God would not need to make useless dna. The saga of 'junk' dna once upon a time sounded like great support for TOE being the useless remnant. Creationists maintained that God would have no need to create useless dna in a creation event. I shouldn't need to tell you that is exactly what we researchers are finding. eg expression switch, essential for chromosome structure, the function of centromeres and play a role in cell division (meiosis). Some noncoding DNA sequences also determine the location where transcription factors can attach and control transcription of the genetic code from DNA to mRNA.
I think it's difficult to claim what God would or wouldn't do, and then say that the evidence supports the claim, because God can do whatever he likes. It is a bit more rigorous to claim what evolution could or couldn't do, and to see if observations refute it. Redundant DNA, absurd designs such as the recurrent laryngeal nerve, and vestiges of former characteristics with minimal current importance are suggested by evolution. No doubt some functional relevance can be found for many of them, but as a whole, I think these support at least the appearance of evolution, even if they do not refute creationism.
Some organism had to be more similar to mankind than the others. How does one come up with a percentage when huge chunks of DNA are missing, or when the Y chromosome is hugely divergent in comparison, deletions insertions, etc You can't! If you would like to critique the paper on "the myth of 1%" I would welcome it.

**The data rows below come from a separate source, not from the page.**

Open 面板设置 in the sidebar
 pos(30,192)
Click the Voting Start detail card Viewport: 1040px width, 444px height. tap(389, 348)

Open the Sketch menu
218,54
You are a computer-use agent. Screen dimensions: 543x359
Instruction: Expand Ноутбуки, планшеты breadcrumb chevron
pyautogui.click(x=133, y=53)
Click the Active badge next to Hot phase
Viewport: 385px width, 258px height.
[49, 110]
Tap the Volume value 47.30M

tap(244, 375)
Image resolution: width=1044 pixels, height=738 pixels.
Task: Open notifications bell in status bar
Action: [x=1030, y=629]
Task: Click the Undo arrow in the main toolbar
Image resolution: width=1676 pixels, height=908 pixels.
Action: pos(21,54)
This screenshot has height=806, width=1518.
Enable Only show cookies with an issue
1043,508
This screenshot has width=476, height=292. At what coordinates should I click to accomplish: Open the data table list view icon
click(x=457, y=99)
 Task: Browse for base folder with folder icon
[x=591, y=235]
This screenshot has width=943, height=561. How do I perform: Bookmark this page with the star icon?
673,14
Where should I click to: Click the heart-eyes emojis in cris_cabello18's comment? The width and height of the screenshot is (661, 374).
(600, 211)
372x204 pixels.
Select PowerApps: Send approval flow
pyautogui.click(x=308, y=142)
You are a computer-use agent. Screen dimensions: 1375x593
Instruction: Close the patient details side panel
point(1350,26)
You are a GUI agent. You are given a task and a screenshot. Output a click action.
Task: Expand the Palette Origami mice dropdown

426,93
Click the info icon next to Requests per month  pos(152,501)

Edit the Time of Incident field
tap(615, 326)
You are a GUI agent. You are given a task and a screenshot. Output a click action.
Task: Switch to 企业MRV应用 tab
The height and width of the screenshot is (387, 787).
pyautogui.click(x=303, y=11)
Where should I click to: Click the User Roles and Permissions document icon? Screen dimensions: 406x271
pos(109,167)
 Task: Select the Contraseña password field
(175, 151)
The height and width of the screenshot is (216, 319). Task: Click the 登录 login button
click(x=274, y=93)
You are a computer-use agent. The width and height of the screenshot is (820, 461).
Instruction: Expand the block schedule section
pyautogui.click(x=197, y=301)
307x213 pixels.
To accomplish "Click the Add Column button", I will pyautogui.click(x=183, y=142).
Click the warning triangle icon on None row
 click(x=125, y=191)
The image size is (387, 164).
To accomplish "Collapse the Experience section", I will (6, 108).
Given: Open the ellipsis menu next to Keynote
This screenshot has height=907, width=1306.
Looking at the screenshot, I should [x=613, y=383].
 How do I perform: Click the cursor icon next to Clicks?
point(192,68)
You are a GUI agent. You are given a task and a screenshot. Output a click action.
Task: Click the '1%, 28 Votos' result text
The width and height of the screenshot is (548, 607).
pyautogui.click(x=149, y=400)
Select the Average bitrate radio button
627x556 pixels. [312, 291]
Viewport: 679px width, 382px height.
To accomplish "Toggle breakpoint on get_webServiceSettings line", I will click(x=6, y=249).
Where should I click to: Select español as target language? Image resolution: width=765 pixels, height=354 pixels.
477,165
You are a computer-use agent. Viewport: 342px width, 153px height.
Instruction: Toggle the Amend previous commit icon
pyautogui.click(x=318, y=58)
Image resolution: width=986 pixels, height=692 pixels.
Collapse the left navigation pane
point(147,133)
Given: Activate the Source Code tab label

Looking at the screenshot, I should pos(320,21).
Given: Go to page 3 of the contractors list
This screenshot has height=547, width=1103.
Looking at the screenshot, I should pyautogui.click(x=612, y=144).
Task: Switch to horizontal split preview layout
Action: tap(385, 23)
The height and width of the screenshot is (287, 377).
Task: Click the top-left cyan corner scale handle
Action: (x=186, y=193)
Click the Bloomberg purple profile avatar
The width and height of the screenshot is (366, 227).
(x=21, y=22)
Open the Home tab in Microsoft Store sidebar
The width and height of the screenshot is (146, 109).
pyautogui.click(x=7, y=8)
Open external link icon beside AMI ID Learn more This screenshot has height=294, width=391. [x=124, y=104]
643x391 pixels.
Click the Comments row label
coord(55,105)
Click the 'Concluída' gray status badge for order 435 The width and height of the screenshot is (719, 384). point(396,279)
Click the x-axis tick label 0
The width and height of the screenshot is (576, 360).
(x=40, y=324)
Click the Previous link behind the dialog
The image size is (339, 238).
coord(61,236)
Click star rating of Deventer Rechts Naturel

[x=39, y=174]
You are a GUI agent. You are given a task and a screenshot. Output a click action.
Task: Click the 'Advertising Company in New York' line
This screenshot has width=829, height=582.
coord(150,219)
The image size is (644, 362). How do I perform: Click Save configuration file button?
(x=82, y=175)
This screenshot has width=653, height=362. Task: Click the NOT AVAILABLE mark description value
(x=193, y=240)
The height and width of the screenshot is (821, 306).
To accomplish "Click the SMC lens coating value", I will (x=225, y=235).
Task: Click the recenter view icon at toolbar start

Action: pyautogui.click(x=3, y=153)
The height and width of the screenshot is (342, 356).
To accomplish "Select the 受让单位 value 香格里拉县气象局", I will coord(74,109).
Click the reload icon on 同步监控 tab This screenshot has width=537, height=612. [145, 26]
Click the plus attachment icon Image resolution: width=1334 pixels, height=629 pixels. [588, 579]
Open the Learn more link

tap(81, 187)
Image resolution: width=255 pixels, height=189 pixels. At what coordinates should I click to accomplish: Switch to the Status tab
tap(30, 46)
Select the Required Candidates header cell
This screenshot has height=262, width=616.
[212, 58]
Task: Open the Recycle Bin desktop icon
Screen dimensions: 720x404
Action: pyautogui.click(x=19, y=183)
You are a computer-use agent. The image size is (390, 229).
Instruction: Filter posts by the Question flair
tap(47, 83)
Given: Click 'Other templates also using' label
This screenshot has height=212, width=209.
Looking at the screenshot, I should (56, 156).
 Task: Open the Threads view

I didn't bring up the percentage game, and I agree that it is not a very satisfactory way of comparing the similarity of DNA. However, that doesn't mean that the DNA of humans and chimps is not vastly more similar than that of either of them and chickens.
I'd say the long line of papers on dna first, rna first, proteins first, heaps of experiments in controlled labs, and coming up with zilch is a failure to date.
To date. Exactly. The search is far from over. There are plenty of unexplored avenues, and plenty of partly explored avenues which are worth exploring further. Scientists are more patient than creationists, it seems.
Creationists actually do research. John Sanford invented the gene gun and has published numerous papers. Regardless, it's fine to let evolutionists do it for us. So far they are doing a great job at supporting creationism.
Yes. Creationist web-sites love to list the various eminent mainstream scientists who are also creationists. However, it turns out that none of their mainstream papers actually research the evidence for creation, whatever they may publish in creationist literature. Andrew Snelling, for example, who claims to be a Young Earth creationist, has published numerous geological papers referring to millions of years. The gene-gun is a wonderful thing, but far from refuting evolution, it encourages research that tends to confirm it.
You do realize don't you that algorithmic magic uses unknown speciation dates as insertion values? [...] Even at half the mutation rate a 'story' will be invented to keep the TOE timeline from totally falling apart, and falsifying a plethora of published papers.
It has long been recognised that mutation rates are not like half-lives, which are fairly rigorously predictable, and there is plenty more research to be done to enable us to calibrate accurate mutation number/age relationships for all the various germ-lines in which we are interested.
Additionally much data does appear to better support a creationist paradigm and challenge an evolutionary one.
I dispute that, but it gets to the core of the discussion. It's not that this or that piece of evidence proves creation or evolution, but that it can be interpreted as better supporting one than the other. It seems that the DNA evidence can be interpreted as supporting either. What evidence do you think definitely suggests creation better than evolution?